In/Arch ha sempre fatto del bene comune il fulcro di un dibattito interdisciplinare che mettesse l’architettura al fianco di tutte le competenze che arricchiscono una società evoluta. Il caso del nuovo Viadotto sul Polcevera ha reso immediatamente concreto e comprensibile da tutti come il parlare di una infrastruttura a beneficio di una città sia materia tecnica ma al tempo stesso umanistica, economica e politica assieme, e che per esistere ha bisogno del lavoro concorde di tutte le discipline, nessuna esclusa e nessuna in predominio sull’altra. L’architettura fatta bene è proprio questo.
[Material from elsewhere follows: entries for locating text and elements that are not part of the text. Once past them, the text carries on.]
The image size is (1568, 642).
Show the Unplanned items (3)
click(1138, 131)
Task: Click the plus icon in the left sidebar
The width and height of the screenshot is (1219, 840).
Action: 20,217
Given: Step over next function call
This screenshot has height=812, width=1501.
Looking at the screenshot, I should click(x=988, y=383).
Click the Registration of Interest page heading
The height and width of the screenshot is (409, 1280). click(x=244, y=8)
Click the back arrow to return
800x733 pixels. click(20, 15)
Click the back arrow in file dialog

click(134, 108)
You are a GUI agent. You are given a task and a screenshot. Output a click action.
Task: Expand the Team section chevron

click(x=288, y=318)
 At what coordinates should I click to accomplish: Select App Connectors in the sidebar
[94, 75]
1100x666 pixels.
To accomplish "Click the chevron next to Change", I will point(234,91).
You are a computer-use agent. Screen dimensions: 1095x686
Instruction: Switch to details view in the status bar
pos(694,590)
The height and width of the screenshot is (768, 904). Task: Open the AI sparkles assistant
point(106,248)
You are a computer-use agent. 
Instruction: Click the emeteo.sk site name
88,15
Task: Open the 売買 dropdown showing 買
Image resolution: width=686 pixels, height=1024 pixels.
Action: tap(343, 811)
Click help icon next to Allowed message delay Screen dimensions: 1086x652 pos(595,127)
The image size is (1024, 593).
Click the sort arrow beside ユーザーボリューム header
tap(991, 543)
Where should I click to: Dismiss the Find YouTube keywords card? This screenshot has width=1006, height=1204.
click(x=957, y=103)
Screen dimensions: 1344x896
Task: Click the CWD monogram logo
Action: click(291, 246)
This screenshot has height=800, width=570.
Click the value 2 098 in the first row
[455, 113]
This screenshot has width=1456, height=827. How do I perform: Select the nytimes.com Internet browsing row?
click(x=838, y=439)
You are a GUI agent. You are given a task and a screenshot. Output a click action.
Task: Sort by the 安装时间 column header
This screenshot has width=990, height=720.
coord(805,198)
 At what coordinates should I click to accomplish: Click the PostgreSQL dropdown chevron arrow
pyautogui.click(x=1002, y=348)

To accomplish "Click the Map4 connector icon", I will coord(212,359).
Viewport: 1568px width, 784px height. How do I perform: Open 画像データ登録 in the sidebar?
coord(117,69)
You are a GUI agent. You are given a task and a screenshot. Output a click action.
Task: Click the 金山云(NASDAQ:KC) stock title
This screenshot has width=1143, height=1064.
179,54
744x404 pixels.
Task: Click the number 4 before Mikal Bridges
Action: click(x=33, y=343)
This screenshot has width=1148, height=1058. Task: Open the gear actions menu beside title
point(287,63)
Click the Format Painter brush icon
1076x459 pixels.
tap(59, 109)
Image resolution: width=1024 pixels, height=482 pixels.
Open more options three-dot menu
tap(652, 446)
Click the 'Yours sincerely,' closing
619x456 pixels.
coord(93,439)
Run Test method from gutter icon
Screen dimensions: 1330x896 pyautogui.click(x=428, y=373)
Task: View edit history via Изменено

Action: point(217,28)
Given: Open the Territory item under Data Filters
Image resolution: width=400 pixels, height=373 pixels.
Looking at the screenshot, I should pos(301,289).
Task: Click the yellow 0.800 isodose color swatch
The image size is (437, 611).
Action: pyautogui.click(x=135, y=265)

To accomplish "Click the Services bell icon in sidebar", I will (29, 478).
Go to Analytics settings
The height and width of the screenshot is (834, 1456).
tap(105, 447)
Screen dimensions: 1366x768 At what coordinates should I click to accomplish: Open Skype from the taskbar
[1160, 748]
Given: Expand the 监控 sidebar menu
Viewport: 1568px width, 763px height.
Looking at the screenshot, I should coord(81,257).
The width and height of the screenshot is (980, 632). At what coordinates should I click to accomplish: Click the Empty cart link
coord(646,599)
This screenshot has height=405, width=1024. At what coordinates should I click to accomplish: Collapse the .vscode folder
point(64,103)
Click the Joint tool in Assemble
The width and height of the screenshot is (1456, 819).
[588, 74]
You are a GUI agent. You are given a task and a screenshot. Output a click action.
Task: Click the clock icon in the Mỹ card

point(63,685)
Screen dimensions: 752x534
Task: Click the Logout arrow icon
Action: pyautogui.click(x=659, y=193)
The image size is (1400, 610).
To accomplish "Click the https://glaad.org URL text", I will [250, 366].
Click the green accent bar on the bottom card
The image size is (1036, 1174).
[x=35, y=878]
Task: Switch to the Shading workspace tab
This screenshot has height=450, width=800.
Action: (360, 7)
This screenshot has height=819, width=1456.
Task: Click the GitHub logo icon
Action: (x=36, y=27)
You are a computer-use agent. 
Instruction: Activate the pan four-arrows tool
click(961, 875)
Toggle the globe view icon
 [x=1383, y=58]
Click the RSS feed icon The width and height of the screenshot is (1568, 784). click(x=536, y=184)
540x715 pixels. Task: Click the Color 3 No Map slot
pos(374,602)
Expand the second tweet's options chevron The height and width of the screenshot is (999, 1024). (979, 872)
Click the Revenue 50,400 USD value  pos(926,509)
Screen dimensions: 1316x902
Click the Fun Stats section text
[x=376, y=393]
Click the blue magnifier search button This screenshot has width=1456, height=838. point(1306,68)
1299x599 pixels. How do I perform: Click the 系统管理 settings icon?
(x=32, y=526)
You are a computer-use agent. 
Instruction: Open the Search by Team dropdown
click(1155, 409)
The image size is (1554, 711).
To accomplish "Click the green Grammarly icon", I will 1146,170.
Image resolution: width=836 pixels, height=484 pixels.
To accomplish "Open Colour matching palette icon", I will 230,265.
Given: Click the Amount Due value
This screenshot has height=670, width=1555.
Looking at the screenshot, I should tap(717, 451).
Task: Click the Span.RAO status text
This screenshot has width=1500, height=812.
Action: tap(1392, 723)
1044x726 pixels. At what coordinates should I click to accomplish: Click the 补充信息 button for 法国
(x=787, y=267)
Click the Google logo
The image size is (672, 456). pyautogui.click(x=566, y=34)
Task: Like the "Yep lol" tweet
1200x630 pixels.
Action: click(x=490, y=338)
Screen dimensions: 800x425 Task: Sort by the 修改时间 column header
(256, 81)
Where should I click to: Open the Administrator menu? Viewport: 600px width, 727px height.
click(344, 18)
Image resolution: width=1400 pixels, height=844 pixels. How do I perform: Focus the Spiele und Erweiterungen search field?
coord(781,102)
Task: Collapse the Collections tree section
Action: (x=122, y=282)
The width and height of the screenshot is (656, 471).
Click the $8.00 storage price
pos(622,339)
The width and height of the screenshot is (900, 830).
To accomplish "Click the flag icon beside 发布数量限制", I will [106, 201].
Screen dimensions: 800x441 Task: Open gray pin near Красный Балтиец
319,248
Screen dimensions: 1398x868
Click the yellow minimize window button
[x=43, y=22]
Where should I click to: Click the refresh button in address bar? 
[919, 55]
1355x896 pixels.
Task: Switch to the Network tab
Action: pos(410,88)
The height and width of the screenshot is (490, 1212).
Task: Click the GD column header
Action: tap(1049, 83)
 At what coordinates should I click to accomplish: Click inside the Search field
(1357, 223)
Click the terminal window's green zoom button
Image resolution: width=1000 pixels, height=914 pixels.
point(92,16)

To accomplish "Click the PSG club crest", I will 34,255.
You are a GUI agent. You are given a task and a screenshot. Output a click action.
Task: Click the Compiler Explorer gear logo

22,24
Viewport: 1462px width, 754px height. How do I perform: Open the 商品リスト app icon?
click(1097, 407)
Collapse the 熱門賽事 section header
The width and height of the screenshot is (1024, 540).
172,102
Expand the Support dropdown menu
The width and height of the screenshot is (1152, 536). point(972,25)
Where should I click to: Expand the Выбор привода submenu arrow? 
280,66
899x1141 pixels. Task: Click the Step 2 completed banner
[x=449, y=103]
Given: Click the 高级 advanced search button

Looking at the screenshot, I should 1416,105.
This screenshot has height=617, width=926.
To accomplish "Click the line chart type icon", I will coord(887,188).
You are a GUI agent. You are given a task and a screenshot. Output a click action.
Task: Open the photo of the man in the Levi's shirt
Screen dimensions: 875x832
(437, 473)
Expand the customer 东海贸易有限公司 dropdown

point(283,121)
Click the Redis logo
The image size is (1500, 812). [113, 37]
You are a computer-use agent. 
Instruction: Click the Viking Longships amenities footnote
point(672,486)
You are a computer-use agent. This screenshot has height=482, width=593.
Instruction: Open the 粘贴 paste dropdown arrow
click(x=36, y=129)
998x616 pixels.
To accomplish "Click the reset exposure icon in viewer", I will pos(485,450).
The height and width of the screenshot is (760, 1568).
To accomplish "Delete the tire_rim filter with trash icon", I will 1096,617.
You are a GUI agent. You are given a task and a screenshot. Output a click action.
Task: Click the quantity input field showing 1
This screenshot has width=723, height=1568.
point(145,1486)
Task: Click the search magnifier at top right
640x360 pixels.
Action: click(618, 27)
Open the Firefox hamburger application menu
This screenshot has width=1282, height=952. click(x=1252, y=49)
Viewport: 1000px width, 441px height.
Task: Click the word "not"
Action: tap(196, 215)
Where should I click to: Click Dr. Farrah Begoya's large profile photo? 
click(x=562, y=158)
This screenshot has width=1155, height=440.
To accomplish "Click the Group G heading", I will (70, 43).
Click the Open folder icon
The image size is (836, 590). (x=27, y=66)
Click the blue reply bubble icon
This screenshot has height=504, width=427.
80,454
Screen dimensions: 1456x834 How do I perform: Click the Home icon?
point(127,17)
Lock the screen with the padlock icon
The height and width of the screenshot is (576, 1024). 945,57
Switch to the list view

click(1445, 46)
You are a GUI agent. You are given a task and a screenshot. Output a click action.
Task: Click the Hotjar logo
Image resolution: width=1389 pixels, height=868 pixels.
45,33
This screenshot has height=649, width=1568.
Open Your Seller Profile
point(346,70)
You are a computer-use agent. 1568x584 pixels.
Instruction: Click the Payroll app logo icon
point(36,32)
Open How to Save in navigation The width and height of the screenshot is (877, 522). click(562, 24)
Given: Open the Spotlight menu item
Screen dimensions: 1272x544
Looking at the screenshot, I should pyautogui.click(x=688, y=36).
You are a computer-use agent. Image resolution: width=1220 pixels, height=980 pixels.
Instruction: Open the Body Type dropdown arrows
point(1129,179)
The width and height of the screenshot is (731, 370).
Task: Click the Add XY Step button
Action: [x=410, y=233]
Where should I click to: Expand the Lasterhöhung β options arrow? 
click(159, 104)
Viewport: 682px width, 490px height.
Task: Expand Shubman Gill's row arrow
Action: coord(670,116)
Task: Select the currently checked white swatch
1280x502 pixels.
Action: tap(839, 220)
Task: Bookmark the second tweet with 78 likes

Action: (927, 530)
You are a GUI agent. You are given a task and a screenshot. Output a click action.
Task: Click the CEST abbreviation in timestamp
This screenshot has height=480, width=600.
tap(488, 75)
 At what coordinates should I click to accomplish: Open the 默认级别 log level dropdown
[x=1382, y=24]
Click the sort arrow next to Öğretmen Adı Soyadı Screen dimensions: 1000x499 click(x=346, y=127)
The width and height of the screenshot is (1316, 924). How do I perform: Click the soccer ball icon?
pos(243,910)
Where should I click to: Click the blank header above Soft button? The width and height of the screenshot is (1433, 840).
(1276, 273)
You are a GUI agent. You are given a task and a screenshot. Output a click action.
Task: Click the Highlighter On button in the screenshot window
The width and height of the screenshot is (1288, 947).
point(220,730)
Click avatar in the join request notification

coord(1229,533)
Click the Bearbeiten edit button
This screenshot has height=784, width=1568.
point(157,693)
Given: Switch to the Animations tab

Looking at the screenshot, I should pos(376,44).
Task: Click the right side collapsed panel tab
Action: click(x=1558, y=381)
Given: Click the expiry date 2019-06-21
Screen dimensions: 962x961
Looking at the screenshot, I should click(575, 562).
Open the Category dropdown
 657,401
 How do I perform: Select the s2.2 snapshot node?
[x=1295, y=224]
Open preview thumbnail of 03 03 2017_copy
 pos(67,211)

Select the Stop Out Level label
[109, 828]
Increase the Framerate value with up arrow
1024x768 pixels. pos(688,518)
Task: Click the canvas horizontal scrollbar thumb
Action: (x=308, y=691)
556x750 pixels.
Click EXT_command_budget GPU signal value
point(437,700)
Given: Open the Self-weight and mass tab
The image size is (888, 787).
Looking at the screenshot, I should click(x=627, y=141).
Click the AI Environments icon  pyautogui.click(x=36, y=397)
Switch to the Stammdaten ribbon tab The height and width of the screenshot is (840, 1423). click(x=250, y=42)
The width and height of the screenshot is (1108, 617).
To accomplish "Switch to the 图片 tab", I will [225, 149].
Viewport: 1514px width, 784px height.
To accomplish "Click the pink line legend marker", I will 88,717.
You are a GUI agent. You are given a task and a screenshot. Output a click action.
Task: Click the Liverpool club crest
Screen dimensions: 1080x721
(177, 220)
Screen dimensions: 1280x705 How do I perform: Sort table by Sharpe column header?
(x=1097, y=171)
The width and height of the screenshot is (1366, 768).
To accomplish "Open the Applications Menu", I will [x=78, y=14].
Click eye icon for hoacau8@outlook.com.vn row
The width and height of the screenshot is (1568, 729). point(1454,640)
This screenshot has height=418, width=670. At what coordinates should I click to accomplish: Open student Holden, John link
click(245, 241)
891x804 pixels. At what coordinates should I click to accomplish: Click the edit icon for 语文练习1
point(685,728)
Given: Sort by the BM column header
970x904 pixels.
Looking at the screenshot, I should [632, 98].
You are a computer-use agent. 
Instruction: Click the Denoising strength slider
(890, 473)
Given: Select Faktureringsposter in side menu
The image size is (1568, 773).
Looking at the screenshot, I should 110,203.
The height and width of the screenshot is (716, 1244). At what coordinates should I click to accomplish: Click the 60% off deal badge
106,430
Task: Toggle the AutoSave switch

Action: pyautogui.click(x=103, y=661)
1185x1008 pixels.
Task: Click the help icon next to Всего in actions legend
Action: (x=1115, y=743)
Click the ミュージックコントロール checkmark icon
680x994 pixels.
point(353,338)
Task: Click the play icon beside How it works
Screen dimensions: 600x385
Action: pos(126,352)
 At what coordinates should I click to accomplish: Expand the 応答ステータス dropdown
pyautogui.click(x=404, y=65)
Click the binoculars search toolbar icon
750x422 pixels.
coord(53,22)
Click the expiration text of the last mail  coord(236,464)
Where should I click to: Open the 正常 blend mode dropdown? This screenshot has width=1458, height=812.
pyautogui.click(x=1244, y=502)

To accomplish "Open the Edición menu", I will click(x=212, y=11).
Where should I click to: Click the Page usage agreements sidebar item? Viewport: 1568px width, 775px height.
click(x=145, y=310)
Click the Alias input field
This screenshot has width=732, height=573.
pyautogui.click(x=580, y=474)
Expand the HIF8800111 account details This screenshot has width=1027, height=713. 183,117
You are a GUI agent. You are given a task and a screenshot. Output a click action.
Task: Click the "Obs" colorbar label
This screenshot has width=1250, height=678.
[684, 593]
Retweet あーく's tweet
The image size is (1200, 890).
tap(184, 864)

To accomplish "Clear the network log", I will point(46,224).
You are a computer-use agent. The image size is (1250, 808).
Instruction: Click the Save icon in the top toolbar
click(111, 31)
Dalla conversazione tra Renzo Piano e Pierluigi Nicolin – Lotus #171 in corso di pubblicazione – Courtesy Editoriale Lotus
“Il risultato è quello di un grande vascello attraverso la valle: è una nave. Vedrai che i bambini lo chiameranno la nave. E poi ci si passa sotto, è un ponte urbano, non è un ponte su una valle selvaggia. Tutto nasce da un fatto emotivo che per me è stato molto forte: quel 14 agosto quando ho sentito che era crollato un ponte a Genova mi è venuto un accidente perché ho pensato subito al ponte Morandi. Il giorno dopo mi chiamò il Sindaco e mi disse di voler fare una cosa che si potesse fare molto rapidamente. Io non feci altro che prendere una carta e camminarci sopra con le dita: ogni passo erano 50 metri ed era perfettamente possibile tranne in due punti, cioè quando si passa sul Polcevera e un po’ più in là perché c’è il parco ferroviario. È nato così: la cosa più semplice da fare.
Nacque subito l’idea di fare il ponte con due procedimenti come avevo fatto in altri casi. Chiamai subito una grande equipe di muratori, gente che fa logistica, scava le fondazioni, fa le pile in cemento e altri carpentieri navali perché sono quelli più rapidi e perché l’Italia è piena di cantieri navali sull’acqua, da Genova fino a Castellamare di Stabia………. Il risultato è che dimezzi i tempi, se poi lavori 24 ore al giorno in 3 turni nasce il miracolo.
Poi c’è un argomento che sfugge a queste valutazioni e che è di tipo più poetico: quando il sole alle 4 o alle 5 del pomeriggio incomincia ad accarezzare una scocca di nave a 50 metri di altezza viene fuori una cosa che non ha più a che fare con la praticità, bensì con la presenza dell’aria. Giorgio Caproni, un poeta genovese, dice: “Genova di ferro e di aria”. Questa cosa mi ha sempre colpito perché Genova è una città d’acciaio ma anche di vento: è forgiata dal vento.”